■ EXERCISE DETAILS
Take the records below and print them verbatim up to and including the line that carries "Screen dimensions: 1568x459".

■ DATA
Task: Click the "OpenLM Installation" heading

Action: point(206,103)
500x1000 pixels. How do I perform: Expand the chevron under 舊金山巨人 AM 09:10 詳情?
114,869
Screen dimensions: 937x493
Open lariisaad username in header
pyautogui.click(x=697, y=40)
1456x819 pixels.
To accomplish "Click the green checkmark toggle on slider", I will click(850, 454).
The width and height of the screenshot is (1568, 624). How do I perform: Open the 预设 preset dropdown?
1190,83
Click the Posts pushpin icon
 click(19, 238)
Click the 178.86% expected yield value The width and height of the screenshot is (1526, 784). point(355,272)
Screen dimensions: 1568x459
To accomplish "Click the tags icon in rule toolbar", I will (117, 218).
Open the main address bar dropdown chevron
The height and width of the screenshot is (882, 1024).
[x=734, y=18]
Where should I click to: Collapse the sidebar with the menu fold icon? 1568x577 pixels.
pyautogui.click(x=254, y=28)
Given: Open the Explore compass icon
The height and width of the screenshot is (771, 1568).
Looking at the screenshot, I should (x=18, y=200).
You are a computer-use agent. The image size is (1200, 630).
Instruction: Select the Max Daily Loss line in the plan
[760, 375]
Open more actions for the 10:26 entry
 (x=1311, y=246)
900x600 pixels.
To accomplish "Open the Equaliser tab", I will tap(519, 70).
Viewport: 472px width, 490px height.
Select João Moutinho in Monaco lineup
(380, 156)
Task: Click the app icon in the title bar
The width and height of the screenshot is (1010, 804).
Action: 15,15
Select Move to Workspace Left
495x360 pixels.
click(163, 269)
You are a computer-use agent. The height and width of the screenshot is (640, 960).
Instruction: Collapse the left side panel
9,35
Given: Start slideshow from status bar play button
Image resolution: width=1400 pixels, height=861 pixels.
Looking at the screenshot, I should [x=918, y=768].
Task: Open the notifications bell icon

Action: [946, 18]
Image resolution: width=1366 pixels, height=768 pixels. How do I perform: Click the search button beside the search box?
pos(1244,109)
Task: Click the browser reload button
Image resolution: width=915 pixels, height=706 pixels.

■ ANSWER BOX
Task: Click the "OpenLM Installation" heading

Action: point(206,103)
500x1000 pixels. How do I perform: Expand the chevron under 舊金山巨人 AM 09:10 詳情?
114,869
Screen dimensions: 937x493
Open lariisaad username in header
pyautogui.click(x=697, y=40)
1456x819 pixels.
To accomplish "Click the green checkmark toggle on slider", I will click(850, 454).
The width and height of the screenshot is (1568, 624). How do I perform: Open the 预设 preset dropdown?
1190,83
Click the Posts pushpin icon
 click(19, 238)
Click the 178.86% expected yield value The width and height of the screenshot is (1526, 784). point(355,272)
Screen dimensions: 1568x459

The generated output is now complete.